Read through the entries below and copy each line where "computer" turns up.

══ AVAILABLE DATA

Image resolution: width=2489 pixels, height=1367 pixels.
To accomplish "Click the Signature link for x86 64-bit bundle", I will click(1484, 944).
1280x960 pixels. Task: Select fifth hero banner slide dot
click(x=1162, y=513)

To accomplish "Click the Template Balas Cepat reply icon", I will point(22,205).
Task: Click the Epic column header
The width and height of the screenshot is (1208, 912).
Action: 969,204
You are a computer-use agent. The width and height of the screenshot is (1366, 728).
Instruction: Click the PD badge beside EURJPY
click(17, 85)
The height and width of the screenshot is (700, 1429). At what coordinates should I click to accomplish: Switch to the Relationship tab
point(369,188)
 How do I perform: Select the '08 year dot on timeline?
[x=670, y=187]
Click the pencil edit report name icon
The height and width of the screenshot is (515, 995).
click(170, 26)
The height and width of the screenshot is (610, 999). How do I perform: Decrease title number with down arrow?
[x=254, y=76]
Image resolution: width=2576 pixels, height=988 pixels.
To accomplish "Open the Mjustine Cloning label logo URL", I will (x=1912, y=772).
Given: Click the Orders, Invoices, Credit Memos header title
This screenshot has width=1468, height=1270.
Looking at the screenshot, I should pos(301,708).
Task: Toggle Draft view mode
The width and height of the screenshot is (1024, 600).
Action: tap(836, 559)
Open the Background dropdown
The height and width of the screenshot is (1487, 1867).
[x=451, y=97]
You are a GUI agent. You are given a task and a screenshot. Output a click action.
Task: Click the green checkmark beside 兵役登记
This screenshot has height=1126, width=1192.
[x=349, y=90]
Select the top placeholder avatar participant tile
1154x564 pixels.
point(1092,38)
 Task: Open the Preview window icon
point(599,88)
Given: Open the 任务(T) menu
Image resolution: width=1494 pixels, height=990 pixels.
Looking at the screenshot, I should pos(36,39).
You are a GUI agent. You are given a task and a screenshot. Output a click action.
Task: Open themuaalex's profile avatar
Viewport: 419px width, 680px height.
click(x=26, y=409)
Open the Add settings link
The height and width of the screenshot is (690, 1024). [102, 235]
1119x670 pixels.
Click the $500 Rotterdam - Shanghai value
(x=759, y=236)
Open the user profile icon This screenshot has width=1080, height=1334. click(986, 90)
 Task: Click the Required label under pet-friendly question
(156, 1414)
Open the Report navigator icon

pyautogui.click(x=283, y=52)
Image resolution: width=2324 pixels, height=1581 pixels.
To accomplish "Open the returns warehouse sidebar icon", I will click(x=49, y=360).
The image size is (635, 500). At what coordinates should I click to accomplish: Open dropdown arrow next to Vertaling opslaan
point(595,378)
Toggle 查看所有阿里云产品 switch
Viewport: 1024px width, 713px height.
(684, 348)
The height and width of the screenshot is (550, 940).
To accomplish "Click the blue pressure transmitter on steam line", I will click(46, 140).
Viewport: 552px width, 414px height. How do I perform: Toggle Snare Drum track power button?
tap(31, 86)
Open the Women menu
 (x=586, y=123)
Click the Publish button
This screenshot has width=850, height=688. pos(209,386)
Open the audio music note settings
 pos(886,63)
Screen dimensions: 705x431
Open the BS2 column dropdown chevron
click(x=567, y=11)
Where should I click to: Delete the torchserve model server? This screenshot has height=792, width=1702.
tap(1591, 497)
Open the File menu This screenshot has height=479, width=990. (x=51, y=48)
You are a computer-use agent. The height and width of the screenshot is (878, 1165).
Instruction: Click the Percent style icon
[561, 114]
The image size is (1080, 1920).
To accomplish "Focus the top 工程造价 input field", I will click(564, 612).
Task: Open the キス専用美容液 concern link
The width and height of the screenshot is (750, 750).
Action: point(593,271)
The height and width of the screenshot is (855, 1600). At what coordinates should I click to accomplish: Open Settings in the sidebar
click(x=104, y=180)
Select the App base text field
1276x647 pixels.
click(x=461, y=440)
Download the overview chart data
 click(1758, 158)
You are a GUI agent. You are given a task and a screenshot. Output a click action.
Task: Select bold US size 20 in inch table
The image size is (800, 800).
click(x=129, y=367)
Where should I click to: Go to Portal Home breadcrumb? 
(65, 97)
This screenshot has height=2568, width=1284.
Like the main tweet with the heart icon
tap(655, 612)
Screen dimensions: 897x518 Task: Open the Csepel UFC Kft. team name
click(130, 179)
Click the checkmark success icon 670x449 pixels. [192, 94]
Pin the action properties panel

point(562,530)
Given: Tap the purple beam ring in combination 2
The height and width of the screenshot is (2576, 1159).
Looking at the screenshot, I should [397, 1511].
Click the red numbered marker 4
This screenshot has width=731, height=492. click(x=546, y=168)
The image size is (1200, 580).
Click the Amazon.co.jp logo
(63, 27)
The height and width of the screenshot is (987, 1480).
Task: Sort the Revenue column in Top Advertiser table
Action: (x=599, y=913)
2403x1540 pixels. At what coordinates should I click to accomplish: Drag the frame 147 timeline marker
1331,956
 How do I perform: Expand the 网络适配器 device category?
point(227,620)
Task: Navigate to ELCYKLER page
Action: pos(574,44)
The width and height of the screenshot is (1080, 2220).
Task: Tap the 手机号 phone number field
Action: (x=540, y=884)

════

TASK ANSWER:
You are a computer-use agent. The width and height of the screenshot is (1366, 728).
You are a computer-use agent. The height and width of the screenshot is (878, 1165).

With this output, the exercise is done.